RECORDS PROVIDED: Begin

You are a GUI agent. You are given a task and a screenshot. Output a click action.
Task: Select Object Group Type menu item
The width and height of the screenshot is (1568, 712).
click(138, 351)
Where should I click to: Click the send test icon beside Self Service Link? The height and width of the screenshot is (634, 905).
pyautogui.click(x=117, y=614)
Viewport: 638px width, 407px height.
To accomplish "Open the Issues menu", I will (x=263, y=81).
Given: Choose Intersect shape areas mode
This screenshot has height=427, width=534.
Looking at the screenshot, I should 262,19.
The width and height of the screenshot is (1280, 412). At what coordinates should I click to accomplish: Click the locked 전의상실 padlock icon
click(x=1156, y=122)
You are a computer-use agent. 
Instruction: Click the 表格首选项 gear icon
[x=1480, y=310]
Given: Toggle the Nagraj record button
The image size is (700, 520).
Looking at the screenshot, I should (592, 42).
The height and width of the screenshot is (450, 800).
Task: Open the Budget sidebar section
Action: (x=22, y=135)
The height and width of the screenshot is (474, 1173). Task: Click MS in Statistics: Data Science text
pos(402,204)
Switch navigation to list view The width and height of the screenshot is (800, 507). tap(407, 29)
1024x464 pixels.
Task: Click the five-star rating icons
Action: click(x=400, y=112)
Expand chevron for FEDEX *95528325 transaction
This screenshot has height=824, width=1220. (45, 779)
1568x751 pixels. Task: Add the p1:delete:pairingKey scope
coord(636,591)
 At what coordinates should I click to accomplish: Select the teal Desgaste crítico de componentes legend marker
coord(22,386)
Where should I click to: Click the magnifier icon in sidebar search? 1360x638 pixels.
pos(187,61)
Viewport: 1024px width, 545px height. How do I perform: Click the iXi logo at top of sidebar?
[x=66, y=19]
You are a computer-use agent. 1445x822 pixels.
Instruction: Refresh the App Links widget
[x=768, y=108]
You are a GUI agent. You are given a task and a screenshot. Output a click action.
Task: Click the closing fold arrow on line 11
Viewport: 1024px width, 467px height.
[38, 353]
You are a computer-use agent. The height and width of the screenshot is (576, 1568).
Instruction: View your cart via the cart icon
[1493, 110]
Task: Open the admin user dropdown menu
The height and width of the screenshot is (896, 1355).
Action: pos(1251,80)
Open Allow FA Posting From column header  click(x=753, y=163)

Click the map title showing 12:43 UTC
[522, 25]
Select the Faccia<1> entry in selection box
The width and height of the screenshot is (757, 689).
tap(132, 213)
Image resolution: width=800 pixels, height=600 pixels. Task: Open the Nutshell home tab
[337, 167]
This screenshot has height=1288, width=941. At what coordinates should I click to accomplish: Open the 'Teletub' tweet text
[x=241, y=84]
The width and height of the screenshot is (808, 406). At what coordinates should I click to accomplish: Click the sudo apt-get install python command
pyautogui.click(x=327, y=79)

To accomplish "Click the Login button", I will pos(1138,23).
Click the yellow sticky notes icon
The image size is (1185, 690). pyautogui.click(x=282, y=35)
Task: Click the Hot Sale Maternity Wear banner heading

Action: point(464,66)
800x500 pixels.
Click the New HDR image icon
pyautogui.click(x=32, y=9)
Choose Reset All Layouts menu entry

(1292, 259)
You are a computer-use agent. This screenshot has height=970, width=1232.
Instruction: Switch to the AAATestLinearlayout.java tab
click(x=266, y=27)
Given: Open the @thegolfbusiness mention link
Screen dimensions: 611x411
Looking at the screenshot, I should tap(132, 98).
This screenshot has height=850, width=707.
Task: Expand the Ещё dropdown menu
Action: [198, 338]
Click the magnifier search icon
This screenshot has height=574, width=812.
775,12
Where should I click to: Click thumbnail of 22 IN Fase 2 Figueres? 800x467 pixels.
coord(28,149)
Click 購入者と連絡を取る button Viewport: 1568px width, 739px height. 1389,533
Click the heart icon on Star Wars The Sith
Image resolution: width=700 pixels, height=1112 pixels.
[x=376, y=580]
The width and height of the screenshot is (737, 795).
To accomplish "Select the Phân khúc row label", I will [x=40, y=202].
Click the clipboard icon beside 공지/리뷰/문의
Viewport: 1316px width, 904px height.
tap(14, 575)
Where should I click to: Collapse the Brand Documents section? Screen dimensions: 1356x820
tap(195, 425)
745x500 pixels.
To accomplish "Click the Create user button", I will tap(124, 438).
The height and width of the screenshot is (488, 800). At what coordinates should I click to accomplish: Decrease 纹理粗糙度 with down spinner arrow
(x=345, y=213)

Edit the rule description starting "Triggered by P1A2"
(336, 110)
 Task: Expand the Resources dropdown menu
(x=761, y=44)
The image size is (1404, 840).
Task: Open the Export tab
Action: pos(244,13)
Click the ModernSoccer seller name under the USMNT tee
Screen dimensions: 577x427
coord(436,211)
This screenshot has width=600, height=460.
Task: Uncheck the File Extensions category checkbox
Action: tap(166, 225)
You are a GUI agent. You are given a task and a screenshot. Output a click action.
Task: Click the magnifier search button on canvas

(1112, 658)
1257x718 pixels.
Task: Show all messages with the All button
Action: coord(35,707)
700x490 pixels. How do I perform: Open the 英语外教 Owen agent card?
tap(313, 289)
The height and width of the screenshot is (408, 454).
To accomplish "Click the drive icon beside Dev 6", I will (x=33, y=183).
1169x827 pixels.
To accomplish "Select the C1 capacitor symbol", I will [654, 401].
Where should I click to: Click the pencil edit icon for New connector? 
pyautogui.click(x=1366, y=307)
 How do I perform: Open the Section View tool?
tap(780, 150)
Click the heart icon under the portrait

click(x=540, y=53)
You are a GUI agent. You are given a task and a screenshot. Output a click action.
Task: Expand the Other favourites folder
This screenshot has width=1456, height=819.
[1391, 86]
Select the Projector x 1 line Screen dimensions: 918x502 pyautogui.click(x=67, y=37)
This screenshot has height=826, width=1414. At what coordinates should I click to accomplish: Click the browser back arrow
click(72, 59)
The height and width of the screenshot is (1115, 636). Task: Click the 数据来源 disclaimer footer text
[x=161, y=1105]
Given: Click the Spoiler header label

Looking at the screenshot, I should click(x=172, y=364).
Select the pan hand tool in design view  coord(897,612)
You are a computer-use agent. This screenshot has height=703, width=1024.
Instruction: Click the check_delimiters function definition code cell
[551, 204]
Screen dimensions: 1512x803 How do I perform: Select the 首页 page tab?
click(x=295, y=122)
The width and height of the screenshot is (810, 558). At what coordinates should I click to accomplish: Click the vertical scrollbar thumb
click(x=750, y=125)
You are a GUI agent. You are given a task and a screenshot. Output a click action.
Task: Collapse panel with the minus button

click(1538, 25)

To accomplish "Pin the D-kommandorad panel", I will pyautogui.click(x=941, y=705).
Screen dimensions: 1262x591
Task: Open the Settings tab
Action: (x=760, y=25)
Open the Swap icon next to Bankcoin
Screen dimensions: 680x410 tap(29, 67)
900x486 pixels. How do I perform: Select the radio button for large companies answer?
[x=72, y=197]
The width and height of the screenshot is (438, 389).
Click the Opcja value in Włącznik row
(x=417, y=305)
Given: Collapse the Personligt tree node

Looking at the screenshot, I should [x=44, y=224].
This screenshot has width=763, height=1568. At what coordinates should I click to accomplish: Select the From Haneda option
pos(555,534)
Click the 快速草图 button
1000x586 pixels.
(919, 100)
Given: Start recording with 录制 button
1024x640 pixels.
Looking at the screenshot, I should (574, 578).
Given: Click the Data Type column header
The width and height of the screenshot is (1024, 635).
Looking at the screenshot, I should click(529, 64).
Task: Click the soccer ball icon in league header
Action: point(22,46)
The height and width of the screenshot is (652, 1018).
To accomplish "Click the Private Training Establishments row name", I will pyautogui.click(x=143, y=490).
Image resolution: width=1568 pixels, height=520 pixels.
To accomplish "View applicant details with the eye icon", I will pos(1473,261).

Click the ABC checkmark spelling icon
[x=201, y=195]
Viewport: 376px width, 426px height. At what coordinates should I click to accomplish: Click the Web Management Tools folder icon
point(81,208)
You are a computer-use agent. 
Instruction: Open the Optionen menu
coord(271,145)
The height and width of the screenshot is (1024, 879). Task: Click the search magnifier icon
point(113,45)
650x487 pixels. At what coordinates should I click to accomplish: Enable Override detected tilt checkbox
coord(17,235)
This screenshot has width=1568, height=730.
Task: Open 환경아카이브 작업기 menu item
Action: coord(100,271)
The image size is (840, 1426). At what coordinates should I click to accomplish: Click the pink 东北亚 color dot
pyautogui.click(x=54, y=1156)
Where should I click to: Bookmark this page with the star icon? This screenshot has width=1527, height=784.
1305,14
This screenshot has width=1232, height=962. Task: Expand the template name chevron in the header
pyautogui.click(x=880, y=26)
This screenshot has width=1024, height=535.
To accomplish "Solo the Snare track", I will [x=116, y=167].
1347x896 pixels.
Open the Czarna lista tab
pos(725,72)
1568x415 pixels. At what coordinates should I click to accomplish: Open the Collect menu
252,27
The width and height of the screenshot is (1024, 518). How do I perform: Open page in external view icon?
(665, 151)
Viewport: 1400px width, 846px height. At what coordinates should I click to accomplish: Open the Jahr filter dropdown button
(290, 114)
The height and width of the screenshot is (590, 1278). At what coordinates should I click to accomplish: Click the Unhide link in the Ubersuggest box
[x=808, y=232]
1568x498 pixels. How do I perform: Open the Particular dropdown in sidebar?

RECORDS PROVIDED: End

TASK TO CARRY OUT - Output exactly the lines of the material above from the one containing "Click the 快速草图 button" up to and including the one containing "Image resolution: width=1568".

PROBLEM SOLUTION -
Click the 快速草图 button
1000x586 pixels.
(919, 100)
Given: Start recording with 录制 button
1024x640 pixels.
Looking at the screenshot, I should (574, 578).
Given: Click the Data Type column header
The width and height of the screenshot is (1024, 635).
Looking at the screenshot, I should click(529, 64).
Task: Click the soccer ball icon in league header
Action: point(22,46)
The height and width of the screenshot is (652, 1018).
To accomplish "Click the Private Training Establishments row name", I will pyautogui.click(x=143, y=490).
Image resolution: width=1568 pixels, height=520 pixels.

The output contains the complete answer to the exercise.